Task to carry out
Reproduce the whole listing, character for character.

[[ Material for this exercise, beginning ]]

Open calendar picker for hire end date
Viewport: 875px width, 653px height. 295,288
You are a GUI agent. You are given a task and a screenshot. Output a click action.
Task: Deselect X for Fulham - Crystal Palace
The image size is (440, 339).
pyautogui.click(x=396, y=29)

[[ Material for this exercise, end ]]

Answer to this task
Open calendar picker for hire end date
Viewport: 875px width, 653px height. 295,288
You are a GUI agent. You are given a task and a screenshot. Output a click action.
Task: Deselect X for Fulham - Crystal Palace
The image size is (440, 339).
pyautogui.click(x=396, y=29)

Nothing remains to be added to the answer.